Google should fix their broken account creation process

Google should fix their broken account creation process

Frequently I get emails from Google in my gmail account congratulating me for creating a brand new Gmail account. The problem is that I never created those accounts. The email also says “Please keep this email for your records, as it contains an important verification code that you may need should you ever encounter problems or forget your password.” There is a link to follow if the receiver of the email didn’t create the gmail account and that says:

If a new user lists a secondary email address when creating a Gmail address, we automatically send a confirmation message to that address. Unfortunately, users often misspell their secondary addresses, so the confirmation message is sent to the misspelled address instead of the user’s intended address. This confirmation message is not an indication that your address has been compromised in any way. If you receive a confirmation message from Google regarding a new Gmail address that you did not create, you can safely disregard the message.

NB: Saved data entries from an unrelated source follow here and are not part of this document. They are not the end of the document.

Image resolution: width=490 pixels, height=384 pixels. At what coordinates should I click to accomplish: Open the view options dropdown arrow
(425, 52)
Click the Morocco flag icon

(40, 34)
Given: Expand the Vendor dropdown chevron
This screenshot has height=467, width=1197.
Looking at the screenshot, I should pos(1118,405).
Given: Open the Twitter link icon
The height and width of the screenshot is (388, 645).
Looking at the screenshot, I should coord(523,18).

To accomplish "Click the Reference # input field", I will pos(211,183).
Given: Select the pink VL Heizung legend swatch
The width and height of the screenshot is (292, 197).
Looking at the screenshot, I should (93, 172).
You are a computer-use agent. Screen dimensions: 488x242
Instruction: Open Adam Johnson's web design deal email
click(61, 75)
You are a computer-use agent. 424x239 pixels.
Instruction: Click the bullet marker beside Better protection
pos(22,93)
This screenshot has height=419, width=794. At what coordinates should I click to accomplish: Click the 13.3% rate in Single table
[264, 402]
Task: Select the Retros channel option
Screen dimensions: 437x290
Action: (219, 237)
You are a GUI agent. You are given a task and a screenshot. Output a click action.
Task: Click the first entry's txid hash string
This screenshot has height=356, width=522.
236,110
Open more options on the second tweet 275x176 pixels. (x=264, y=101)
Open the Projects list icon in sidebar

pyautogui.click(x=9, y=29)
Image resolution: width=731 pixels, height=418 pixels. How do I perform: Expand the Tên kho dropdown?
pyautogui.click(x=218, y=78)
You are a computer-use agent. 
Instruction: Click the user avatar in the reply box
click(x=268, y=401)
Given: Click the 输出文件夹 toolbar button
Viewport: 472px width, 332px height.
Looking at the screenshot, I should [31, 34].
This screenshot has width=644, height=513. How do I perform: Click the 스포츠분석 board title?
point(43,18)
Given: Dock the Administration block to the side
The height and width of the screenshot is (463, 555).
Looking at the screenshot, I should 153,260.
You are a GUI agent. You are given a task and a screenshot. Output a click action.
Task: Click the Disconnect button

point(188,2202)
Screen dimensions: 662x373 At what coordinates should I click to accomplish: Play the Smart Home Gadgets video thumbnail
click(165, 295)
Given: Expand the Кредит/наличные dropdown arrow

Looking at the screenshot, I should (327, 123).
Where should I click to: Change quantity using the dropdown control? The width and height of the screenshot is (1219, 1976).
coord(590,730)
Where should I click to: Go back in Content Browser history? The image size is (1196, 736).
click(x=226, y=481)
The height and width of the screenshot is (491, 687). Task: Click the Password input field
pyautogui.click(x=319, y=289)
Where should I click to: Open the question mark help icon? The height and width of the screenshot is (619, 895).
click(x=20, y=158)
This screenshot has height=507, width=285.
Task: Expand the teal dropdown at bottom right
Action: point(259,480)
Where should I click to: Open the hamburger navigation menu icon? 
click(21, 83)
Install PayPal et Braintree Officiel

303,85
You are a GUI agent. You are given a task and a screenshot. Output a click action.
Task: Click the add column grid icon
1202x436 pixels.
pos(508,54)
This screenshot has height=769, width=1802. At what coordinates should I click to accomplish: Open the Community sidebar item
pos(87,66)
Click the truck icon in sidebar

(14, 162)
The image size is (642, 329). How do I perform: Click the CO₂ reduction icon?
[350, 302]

Anyone can sign-up for a gmail account. Giving a secondary email address is optional but is recommended for security purposes. If a secondary email address is provided, Google should use it to activate the account, not send a congratulatory message to it. After this is implemented, if the user inadvertently provides a wrong secondary email address (typo), he won’t get the expected email from Google asking him to activate the account; he will realize his mistake, try again and give the correct email address. Currently, if the user doesn’t update his incorrect secondary email address and also forgets his password, he cannot reset it. The holder of the ‘wrong’ email address will get an email if the user tries to reset his password.

I don’t understand why Google doesn’t follow the common practice of verifying the ownership of the email address.